The Integrated Smart Identification Cards (e-ID) will be rolled out in July, according to Pascal Nyamulinda, the director-general of the National Identification Agency (NIDA).
Nyamulinda said this, yesterday, at the ID4Africa conference in Kigali while giving a presentation about Rwanda’s vision and roadmap for integrating civil registration with identity documents.
The three-day meeting is the Second Annual Government Meeting of the ID4Africa Movement and it has brought together over 600 delegates from African countries and beyond.
According to Nyamulinda, the ID will be a java card with an inbuilt 64 kilobyte chip able to contain health insurance and driving licence, among other needful documents, making users able to access various services by the use of a single card.
This is part of the Government efforts to integrate different public and private institutions with the national ID system.
While opening the meeting, Francis Kaboneka, the minister for local government, said the identification systems of African countries will keep improving to cover various aspects.

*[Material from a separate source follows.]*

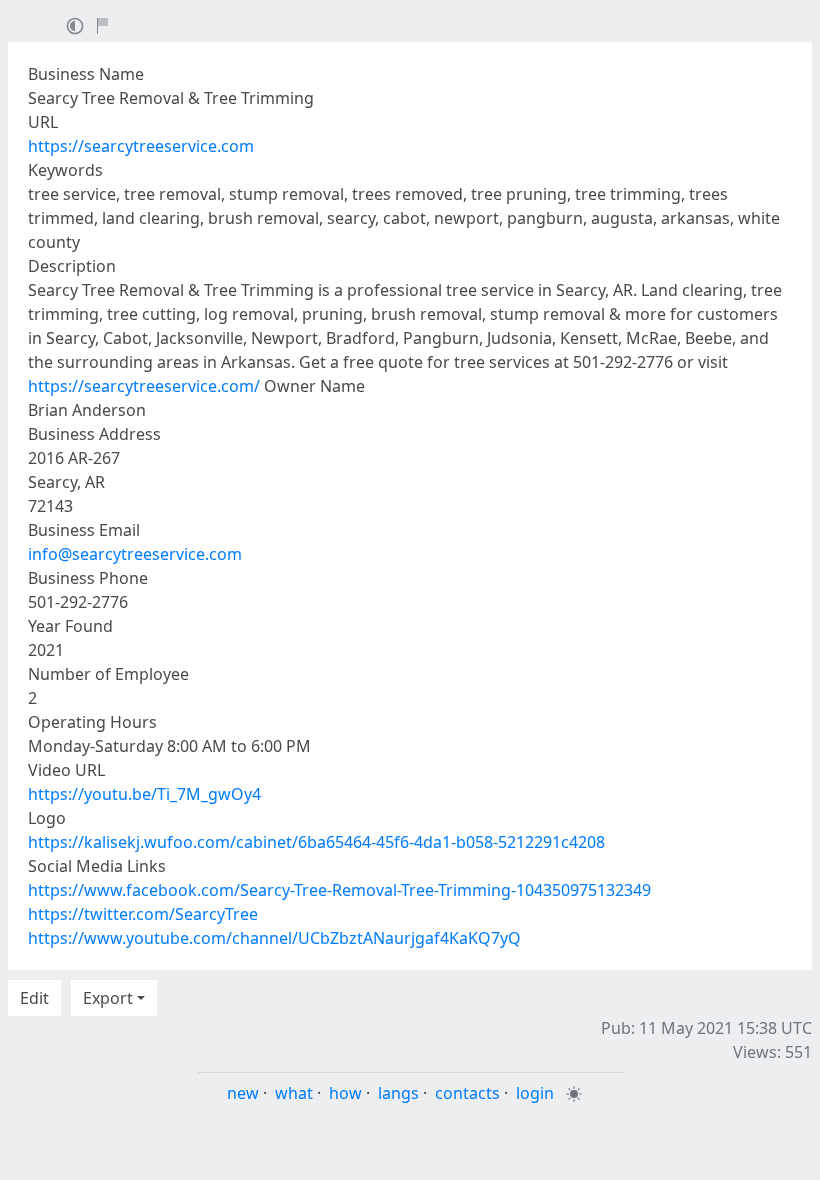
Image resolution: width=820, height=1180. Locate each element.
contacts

"With the commitment of the governments, development agencies, IT solution providers and domain experts, Africa will run from the old civil and identification systems to implement modern IT schemes and invented applications such as the use of identity in social protection, healthcare, mobile payments,” said Kaboneka.
Rwanda has made significant strides in its identity ecosystem.
Among these, a national population register covering over 95 per cent of the population is in place, 2.3 to 2.5 million households (the entire population) are registered in the unified social stratification register (Ubudehe), online identity verification services are already in place, and the cost of the mandatory NID are the lowest in Africa (under 1 dollar).
Kaboneka said registration and identification of the citizens empowers them to exercise their rights and to access services.
He added that it is in line with the UN Sustainable Development Goals, specifically goal 6.9, which calls on each nation to provide legal identity for all, including birth certificate and other civil registration services, by 2030.
The first day of the forum looked at the role of identification systems in development, challenges faced and solutions featuring presentations from experts from different international organisations.
Today, the forum will, among other issues, focus on the significance of creating a single identity management policy covering both civil registration and national identification, building trust in the ID issuance process and preventing forgery, protecting legal rights and privacy of personal information in ID systems.